Assim que papai estendia uma lona acima da área traseira da caminhonete para proteger o Pokémon, finalmente aquele terror inicial havia acabado, mas a preocupação não. Papai também havia trazido o Pokémon perdido em seu colo, entrando no banco de trás comigo e estendendo sobre nós um cobertor velho e felpudo que estávamos acostumados a usar nesse tipo de ocasião. Tinha cheiro de casa. Esse cuidado me faz sentir como uma criança de novo, embora eu tecnicamente ainda seja uma, mas ainda é regenerador.
- Ele vai ficar bem? - Perguntei, pegando uma pequena garrafa térmica com chá de Pecha e bebendo um pouco. Docinho, refrescante e mesmo assim me aquecia e ajudava a respirar fundo.
- Ele e esse campeão aqui. Relaxa, filhota. Isso acontece com todo mundo que tem montarias. Eu já passei por isso, sua mãe também. Até juntos quando ela estava grávida de você. Ficamos mais preocupados em ter acontecido algo com você do que qualquer coisa. Você se machucou? - Disse meu pai, todo cuidadoso.
- Não... Só me arranhei quando caí, porque rolar fez amortecer a queda. Fora isso, acho que eles estão piores do que eu...

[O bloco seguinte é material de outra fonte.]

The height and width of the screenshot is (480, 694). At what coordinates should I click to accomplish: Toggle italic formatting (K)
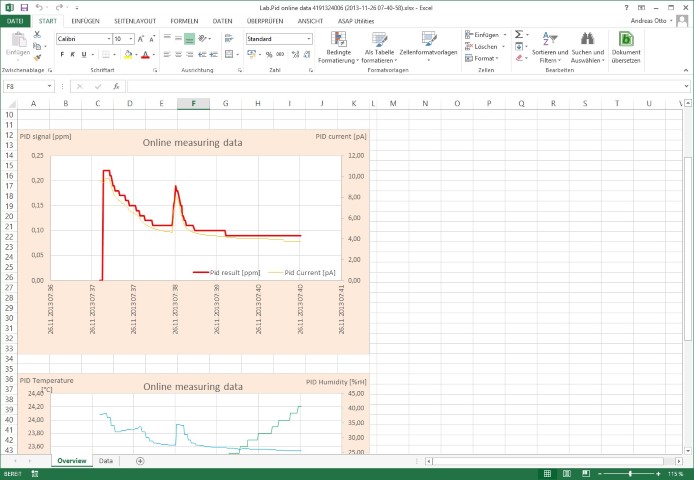pos(73,55)
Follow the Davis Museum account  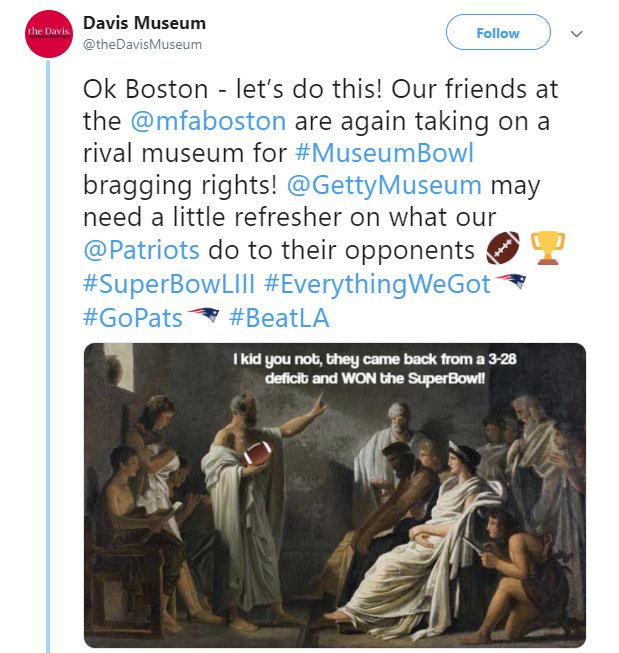tap(497, 33)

- Quando chegarmos em casa, vou examinar o Rapidash e o Shinx e ver se ocorreu algo sério. O que me encuca é que o Shinx não aparece por essas bandas, será que foi abandonado ou só está perdido? - Considerou mamãe, querendo acreditar que a segunda opção fosse mais viável, porém sabia que a primeira era quase certa. O Pokémon estava bem magro, com sinais de maus tratos claros e todo sujo de terra. Complicado...
- Se ele foi abandonado, iremos ficar com ele. Não vamos arriscar que outra pessoa faça isso. Bem que precisávamos mesmo de um Pokémon elétrico pro pastoreio das Mareeps e os Growlithes vão ficar felizes em terem mais um amigo para brincar.
Com a fala mansa do papai, finalmente já tinhamos chegado no rancho. Todo mundo - no caso, os Pokémon - estavam do lado de fora nos esperando com o mesmo zelo. Até mesmo uma das Miltank haviam preparado um leite quentinho para nos aquecermos depois de tomarmos um banho!
Com certeza, esse dia me deu uma lição séria. Apesar de tudo, preciso ser mais cautelosa com todo mundo. Tive sorte disso acontecer perto de casa, senão poderia ter sido muito pior. Me fez valorizar quem eu tenho a minha volta também, afinal todo mundo foi tão carinhoso que pude passar por essa situação sem traumas ainda maiores. Agora, é torcer pela recuperação do Rapidash e acompanhar direitinho as sessões de fisioterapia que mamãe começou a fazer nele para que volte à andar. Enquanto isso, papai cuida de Shinx para que ele possa se tornar um pastor que podemos nos orgulhar e digo pra vocês: ele é um ótimo aluno! Durante esse espaço de tempo entre o acidente e hoje, até tentamos achar o seu treinador, mas ninguém apareceu e decidimos ficar com ele, afinal ele se adaptou muito bem conosco. Espero que dê tudo certo!